▸ Try it
Quote all lines below exactly. Images stay out.

▸ Task input
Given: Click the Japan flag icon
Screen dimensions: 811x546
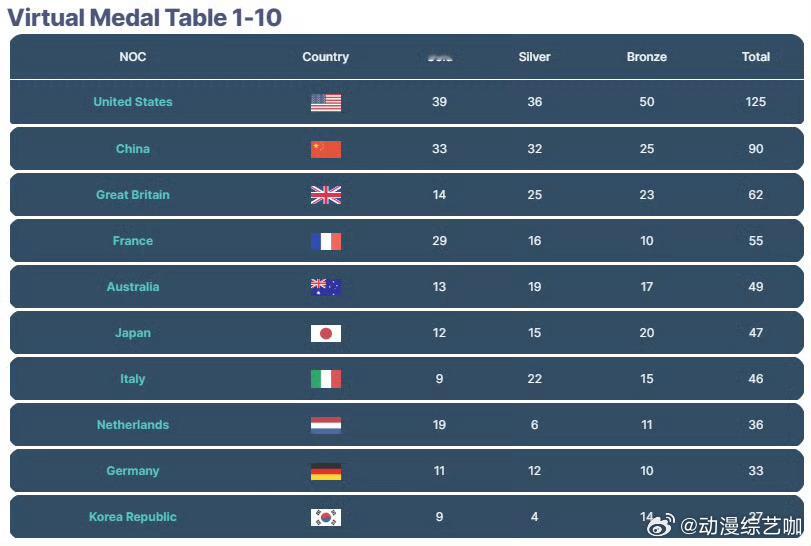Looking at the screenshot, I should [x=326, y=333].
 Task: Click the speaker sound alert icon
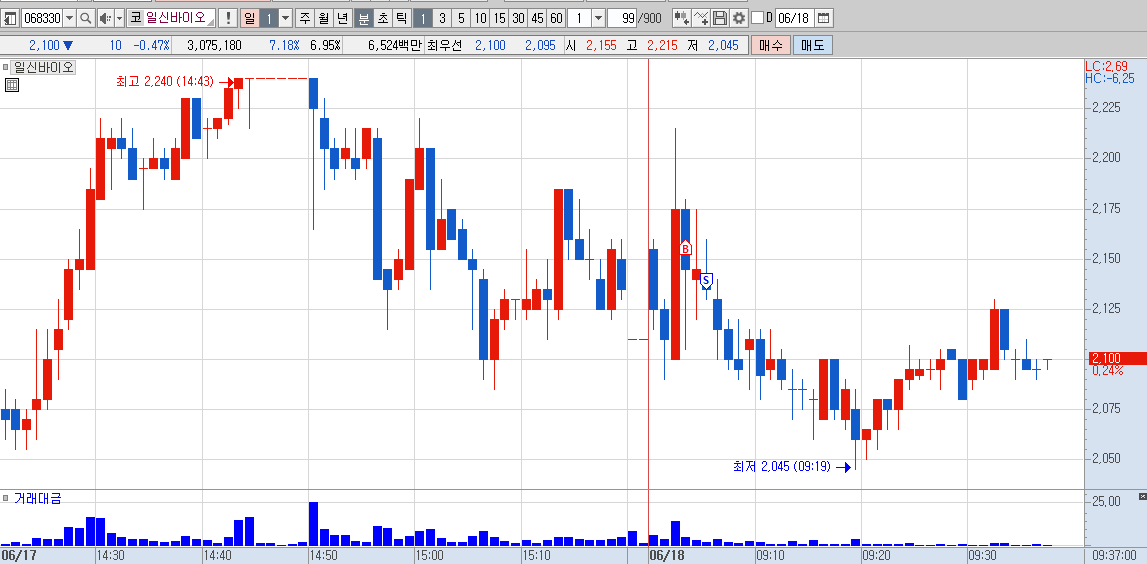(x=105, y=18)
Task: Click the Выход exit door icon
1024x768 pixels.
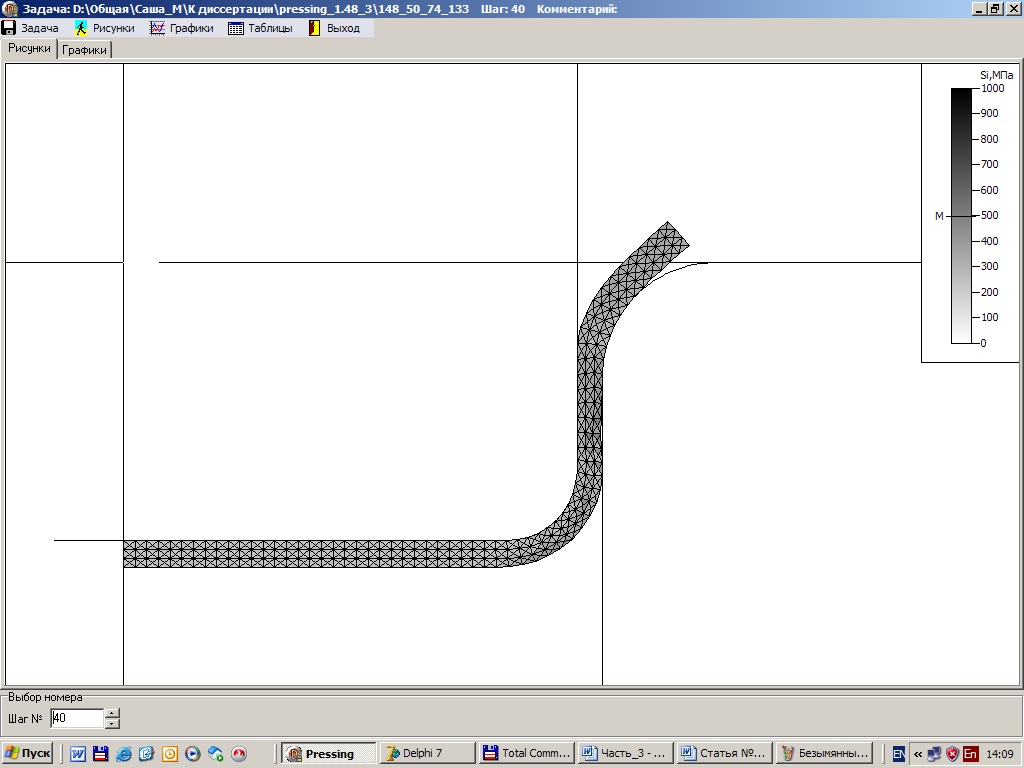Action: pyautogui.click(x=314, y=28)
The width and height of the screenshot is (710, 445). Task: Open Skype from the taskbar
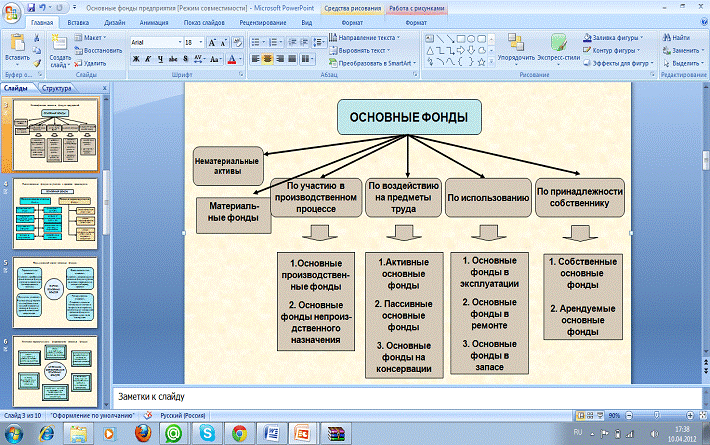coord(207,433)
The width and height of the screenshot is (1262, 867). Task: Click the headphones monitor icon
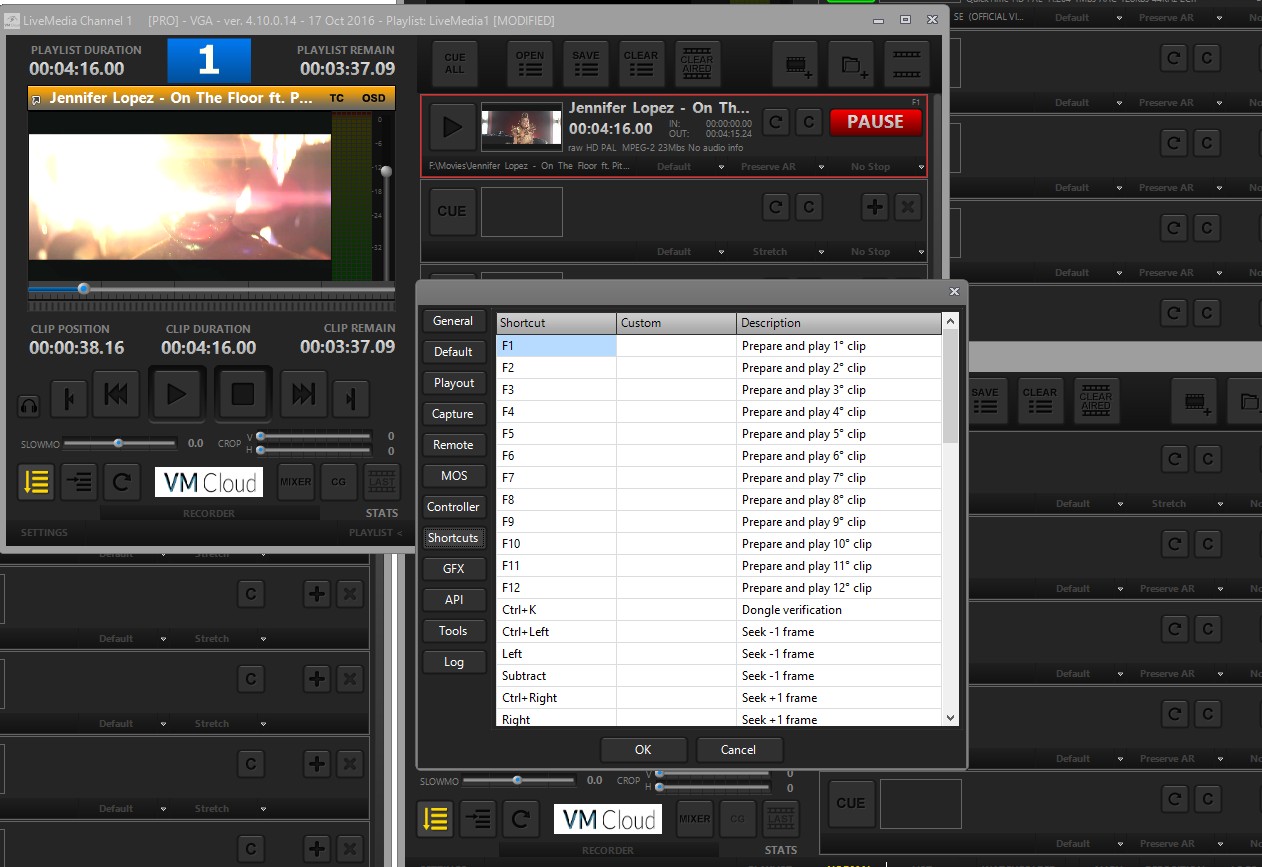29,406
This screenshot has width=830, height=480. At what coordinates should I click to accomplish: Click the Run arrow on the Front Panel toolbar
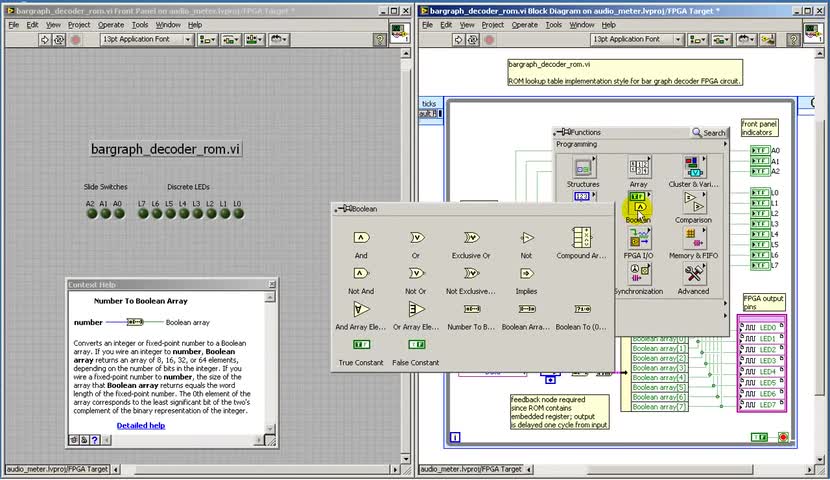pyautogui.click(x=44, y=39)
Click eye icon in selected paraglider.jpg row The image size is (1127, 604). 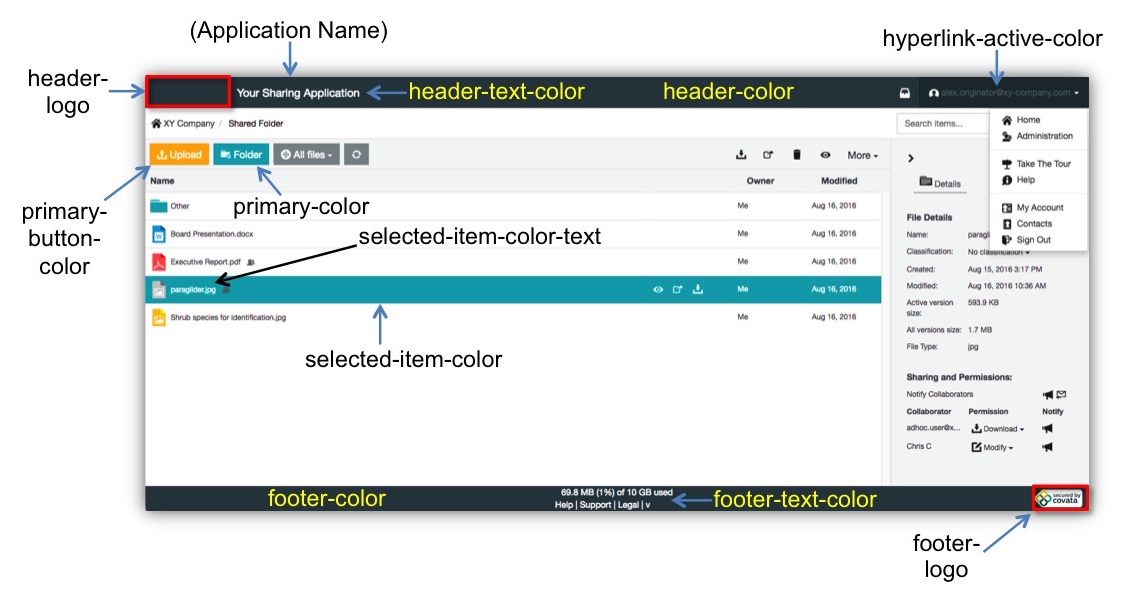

▸ Exercise solution
Given: Click the Japan flag icon
Screen dimensions: 811x546
Looking at the screenshot, I should [x=326, y=333].
 Task: Click the speaker sound alert icon
(x=105, y=18)
Task: Click the Выход exit door icon
1024x768 pixels.
Action: pyautogui.click(x=314, y=28)
The width and height of the screenshot is (710, 445). Task: Open Skype from the taskbar
coord(207,433)
The width and height of the screenshot is (1262, 867). Task: Click the headphones monitor icon
29,406
This screenshot has width=830, height=480. At what coordinates should I click to accomplish: Click the Run arrow on the Front Panel toolbar
pyautogui.click(x=44, y=39)
Click eye icon in selected paraglider.jpg row The image size is (1127, 604). 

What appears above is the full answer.